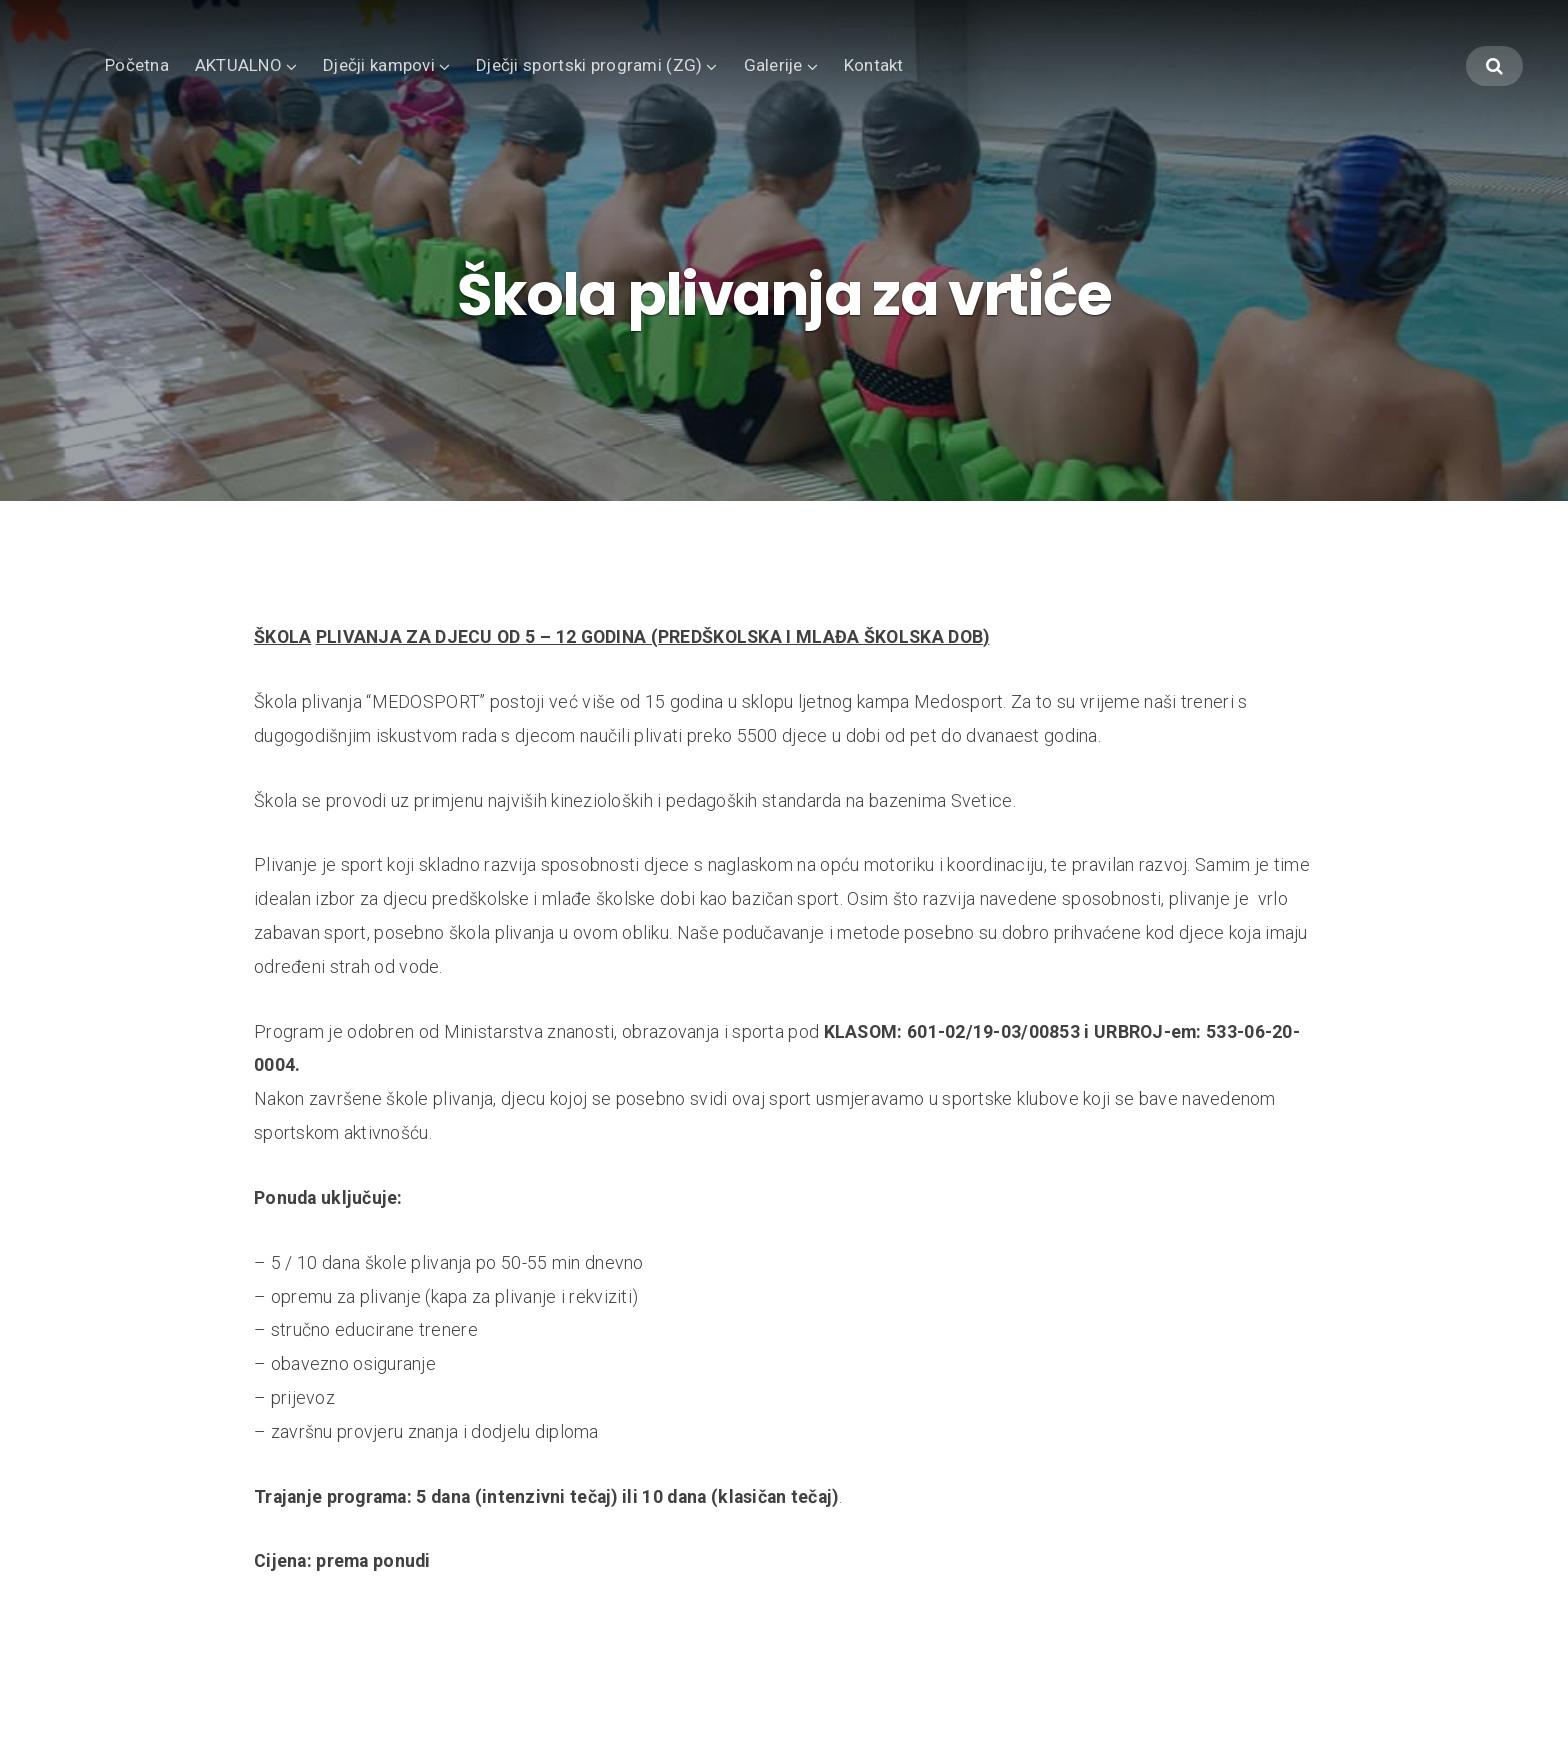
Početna (137, 65)
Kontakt (874, 65)
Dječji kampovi (379, 65)
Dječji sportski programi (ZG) (589, 65)
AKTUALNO (238, 65)
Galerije (773, 65)
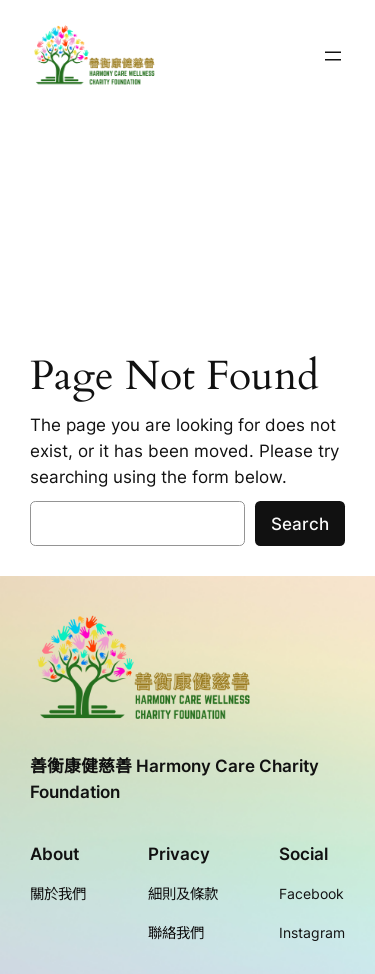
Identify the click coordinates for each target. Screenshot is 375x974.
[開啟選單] (333, 56)
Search (300, 524)
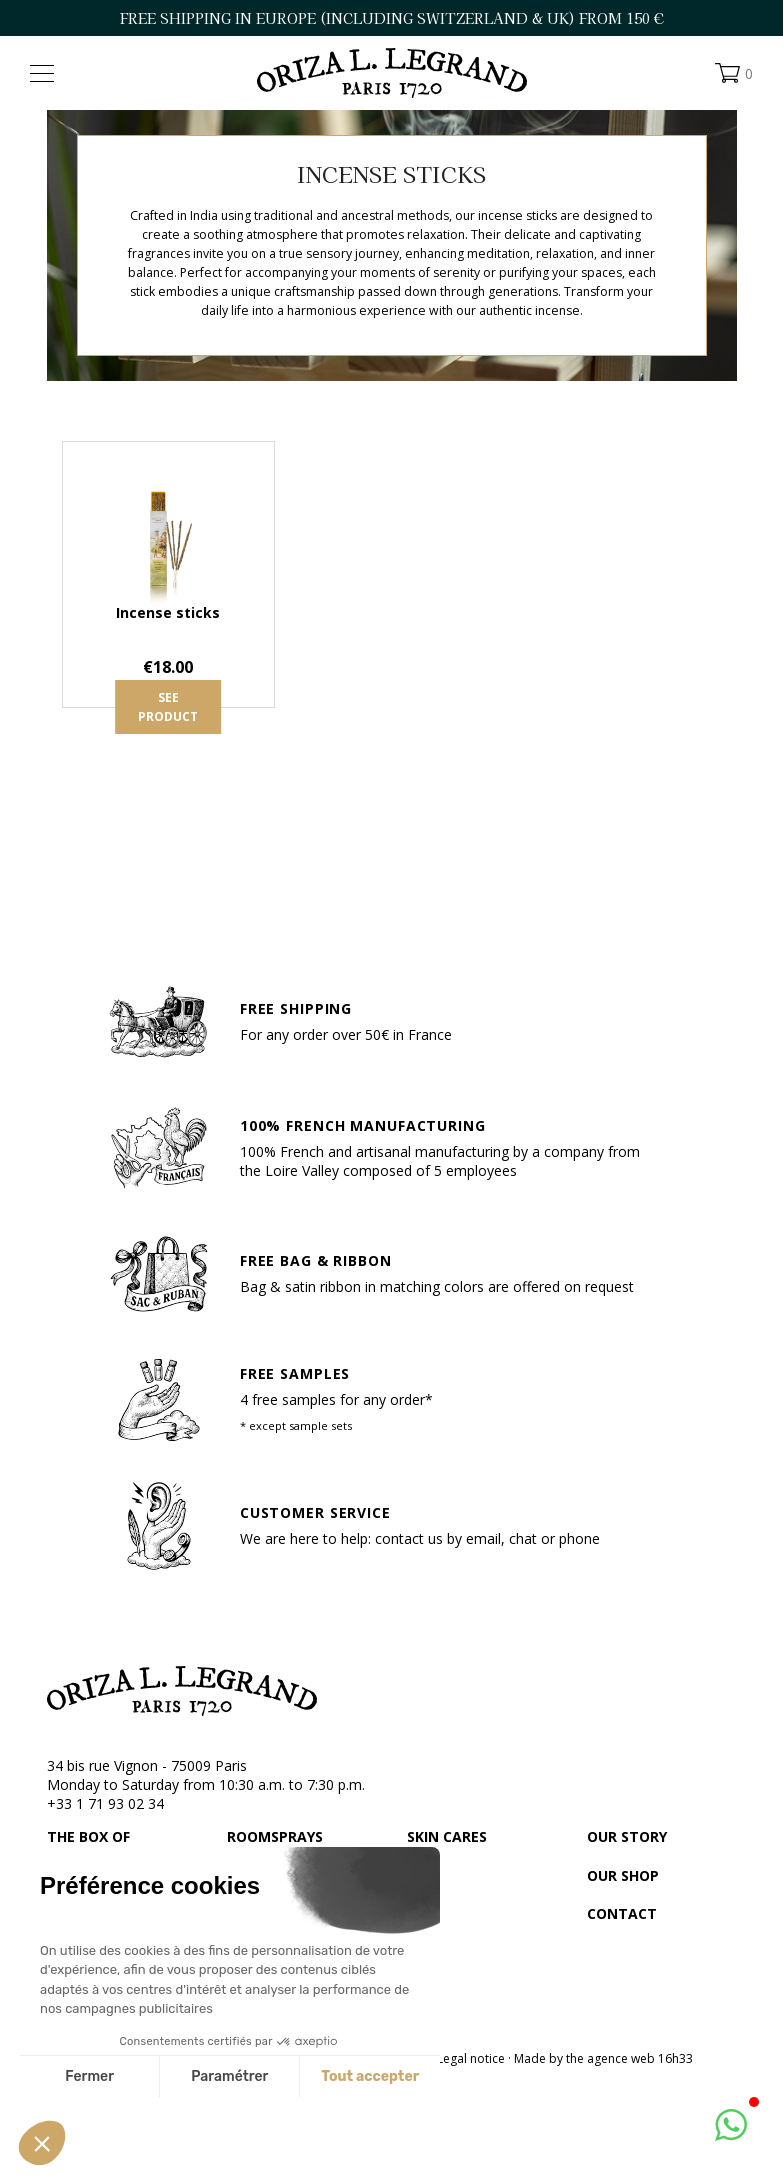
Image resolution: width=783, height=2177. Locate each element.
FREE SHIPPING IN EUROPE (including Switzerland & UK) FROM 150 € (392, 18)
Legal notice (471, 2058)
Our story (627, 1836)
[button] (42, 2143)
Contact (622, 1913)
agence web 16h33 (640, 2058)
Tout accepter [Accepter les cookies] (370, 2076)
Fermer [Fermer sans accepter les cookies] (89, 2076)
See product (168, 707)
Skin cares (447, 1836)
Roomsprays (275, 1836)
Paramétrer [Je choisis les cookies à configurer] (229, 2076)
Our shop (623, 1875)
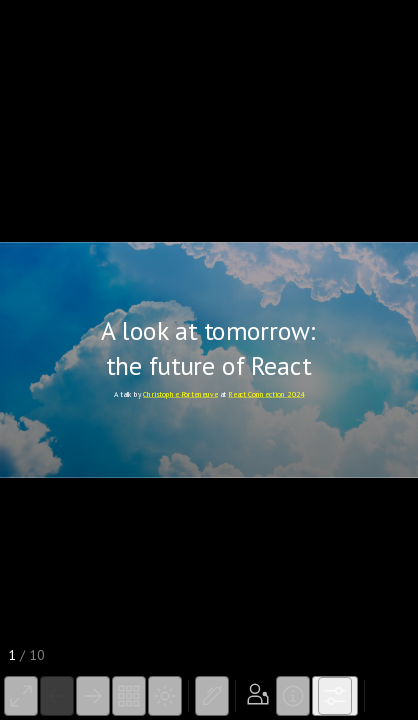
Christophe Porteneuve (180, 394)
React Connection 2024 (266, 394)
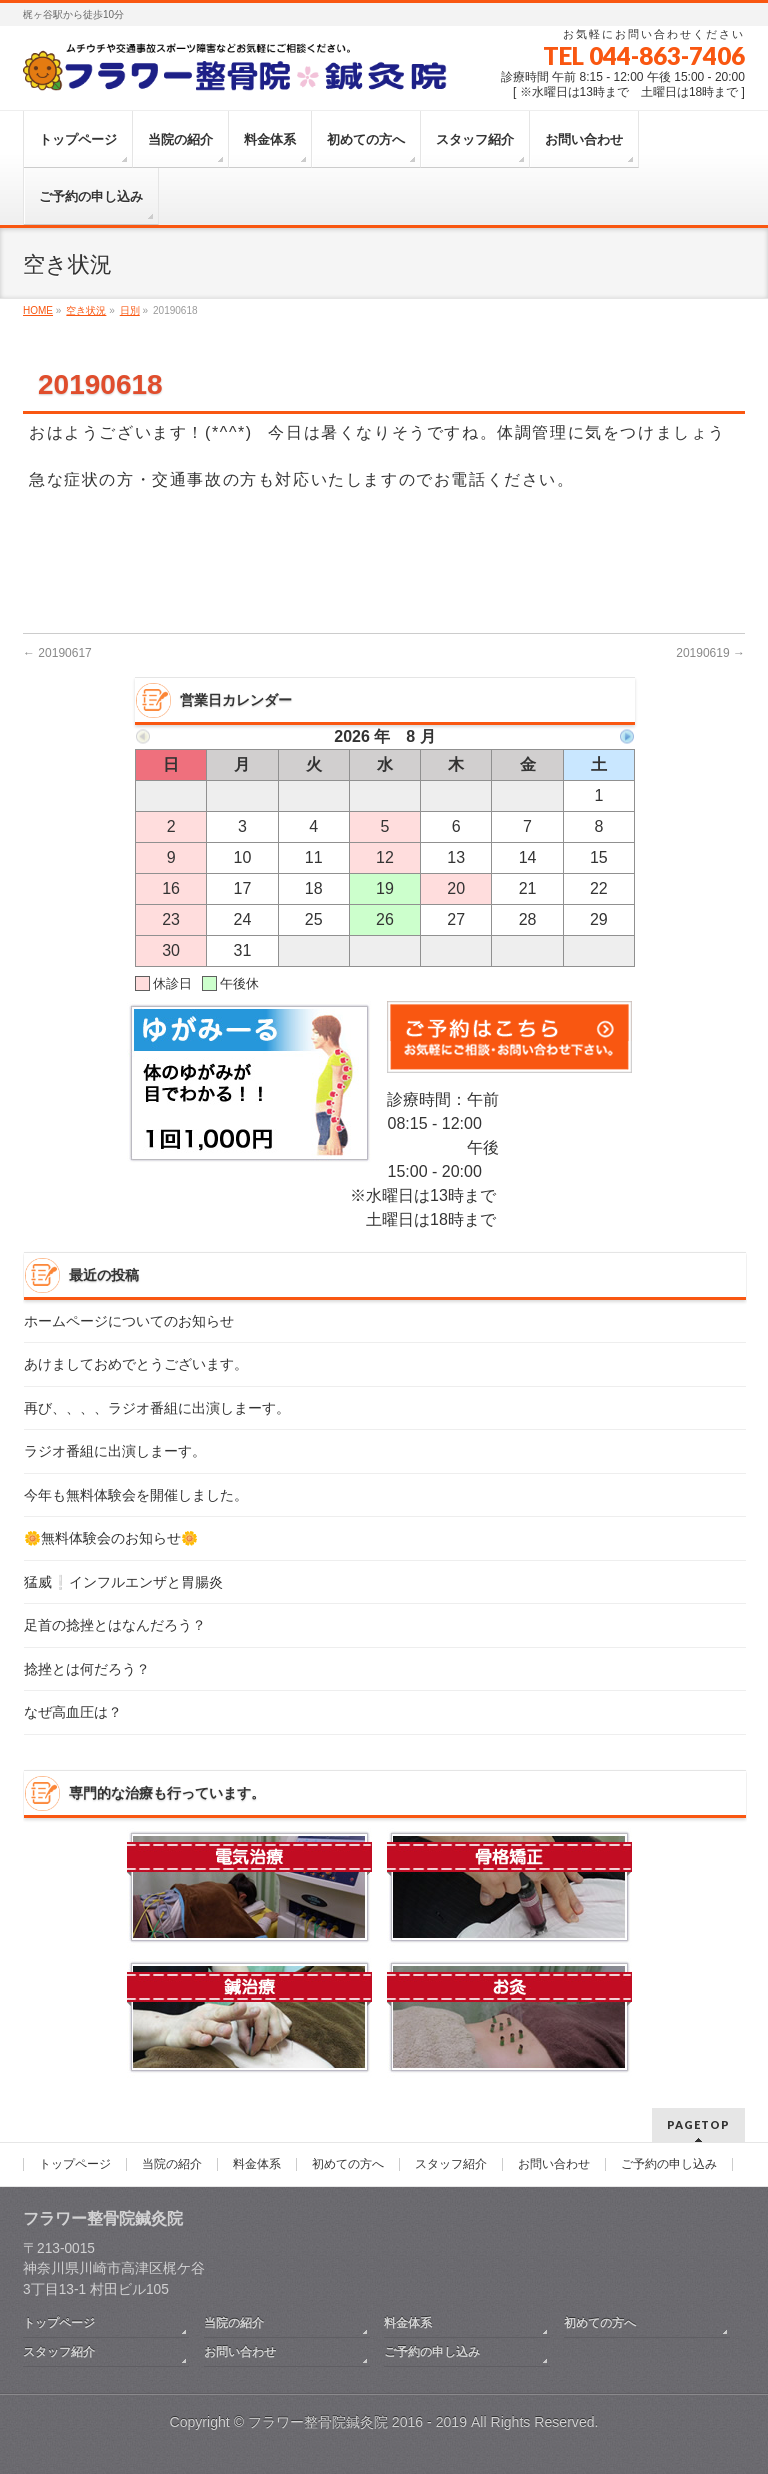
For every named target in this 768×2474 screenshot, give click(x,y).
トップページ (75, 2164)
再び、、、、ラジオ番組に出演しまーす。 (157, 1408)
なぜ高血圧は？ (73, 1712)
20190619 (710, 653)
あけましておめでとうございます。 (136, 1364)
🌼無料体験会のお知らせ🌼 (111, 1538)
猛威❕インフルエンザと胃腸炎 (123, 1582)
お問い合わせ (554, 2164)
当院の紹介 (172, 2164)
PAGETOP (698, 2124)
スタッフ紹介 (451, 2164)
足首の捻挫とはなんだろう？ (115, 1625)
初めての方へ (348, 2164)
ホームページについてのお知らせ (129, 1321)
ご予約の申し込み (669, 2164)
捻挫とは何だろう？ (87, 1669)
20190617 (57, 653)
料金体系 (257, 2164)
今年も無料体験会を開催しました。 (136, 1495)
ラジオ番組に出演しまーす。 (115, 1451)
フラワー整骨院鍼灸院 (318, 2422)
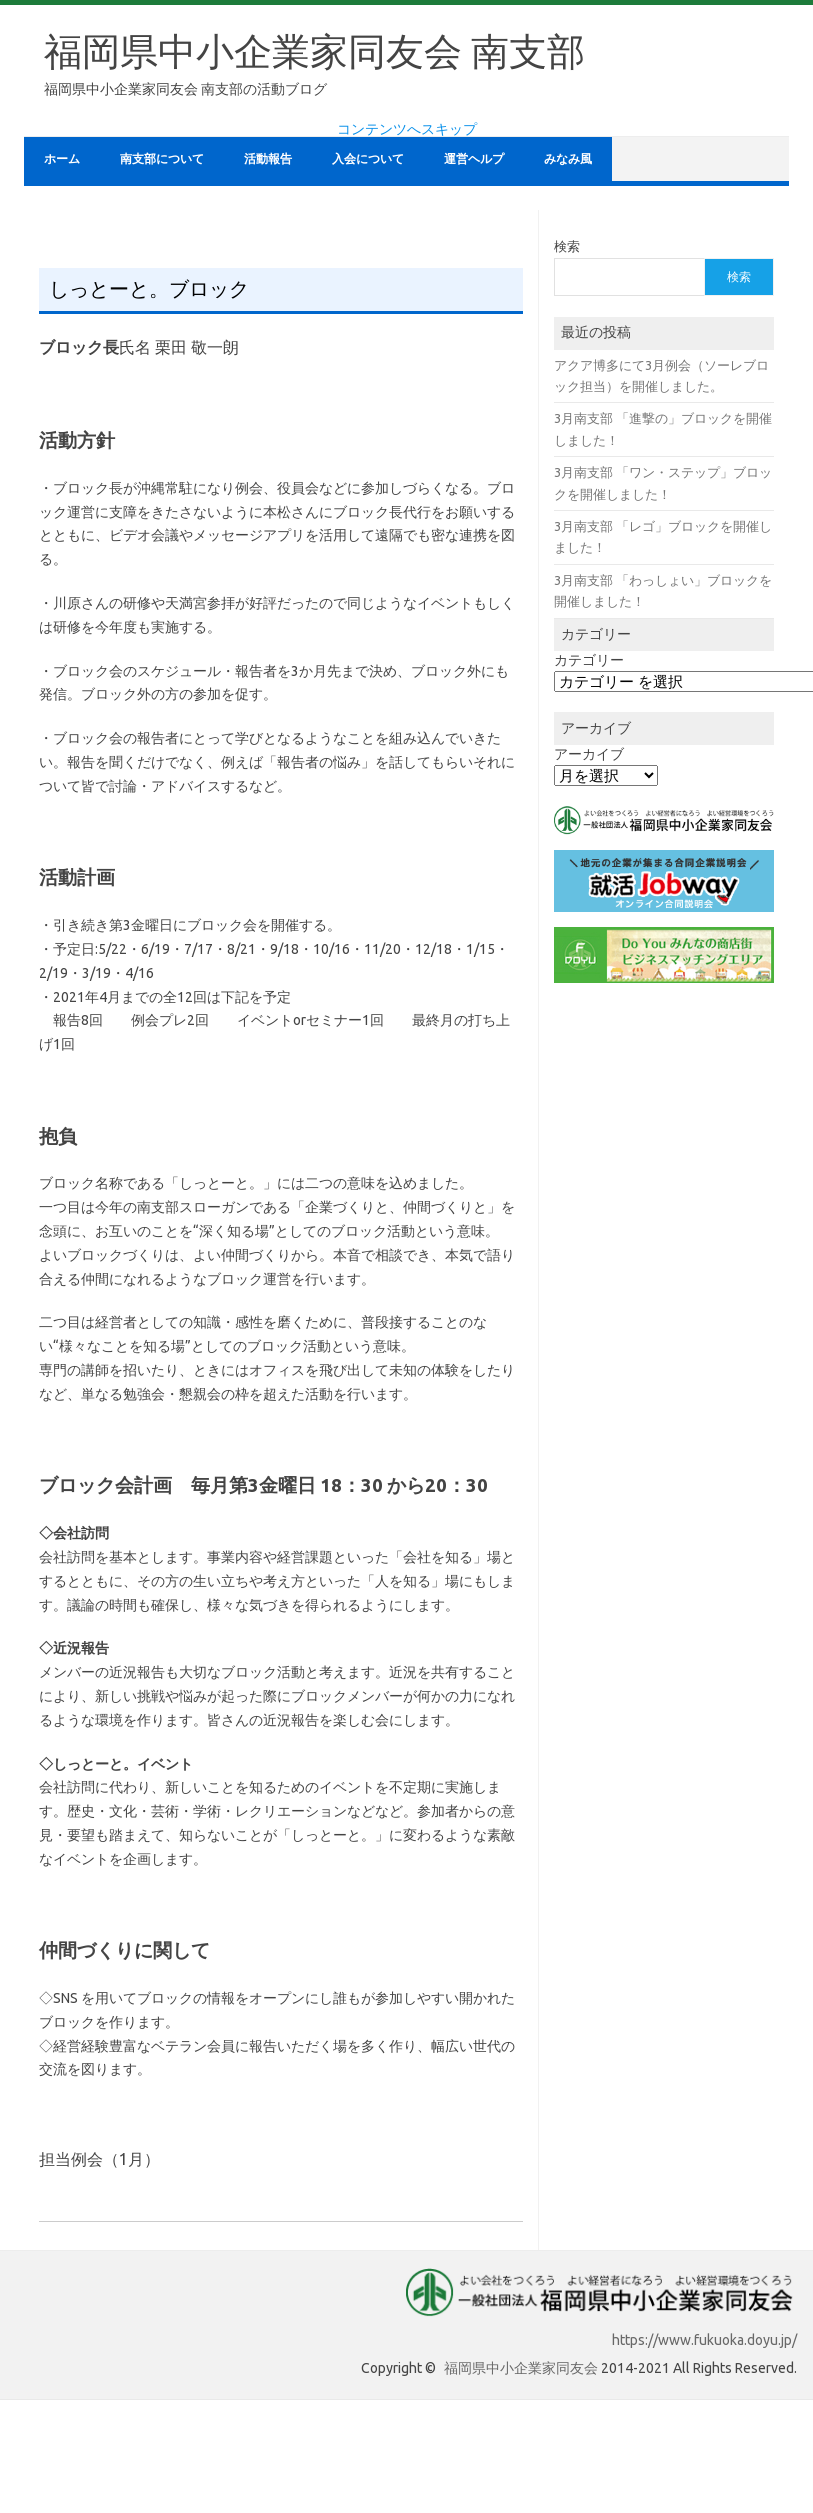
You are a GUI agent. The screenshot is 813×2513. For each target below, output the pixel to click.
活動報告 (268, 158)
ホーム (62, 158)
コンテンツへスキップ (407, 129)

### Task details
Please give the items above again without the pictures, replacing "Legal notice" with "Imprint" and leaving everything else unchanged.

### Answer below
Početna (137, 65)
Kontakt (874, 65)
Dječji kampovi (379, 65)
Dječji sportski programi (ZG) (589, 65)
AKTUALNO (238, 65)
Galerije (773, 65)
Identify the click coordinates for each target. Screenshot is 375x974.
[開啟選單] (333, 56)
Search (300, 524)
Image resolution: width=783, height=2177. Locate each element.
FREE SHIPPING IN EUROPE (including Switzerland & UK) FROM 150 € (392, 18)
Imprint (471, 2058)
Our story (627, 1836)
[button] (42, 2143)
Contact (622, 1913)
agence web 16h33 (640, 2058)
Tout accepter [Accepter les cookies] (370, 2076)
Fermer [Fermer sans accepter les cookies] (89, 2076)
See product (168, 707)
Skin cares (447, 1836)
Roomsprays (275, 1836)
Paramétrer [Je choisis les cookies à configurer] (229, 2076)
Our shop (623, 1875)
Christophe Porteneuve (180, 394)
React Connection 2024 (266, 394)
For every named target in this 768×2474 screenshot, give click(x,y).
トップページ (75, 2164)
再び、、、、ラジオ番組に出演しまーす。 (157, 1408)
なぜ高血圧は？ (73, 1712)
20190619 (710, 653)
あけましておめでとうございます。 (136, 1364)
🌼無料体験会のお知らせ🌼 (111, 1538)
猛威❕インフルエンザと胃腸炎 (123, 1582)
お問い合わせ (554, 2164)
当院の紹介 (172, 2164)
PAGETOP (698, 2124)
スタッフ紹介 (451, 2164)
足首の捻挫とはなんだろう？ (115, 1625)
初めての方へ (348, 2164)
ホームページについてのお知らせ (129, 1321)
ご予約の申し込み (669, 2164)
捻挫とは何だろう？ (87, 1669)
20190617 (57, 653)
料金体系 (257, 2164)
今年も無料体験会を開催しました。 (136, 1495)
ラジオ番組に出演しまーす。 (115, 1451)
フラワー整骨院鍼灸院 (318, 2422)
You are a GUI agent. The screenshot is 813×2513. For each target below, output the pixel to click.
活動報告 (268, 158)
ホーム (62, 158)
コンテンツへスキップ (407, 129)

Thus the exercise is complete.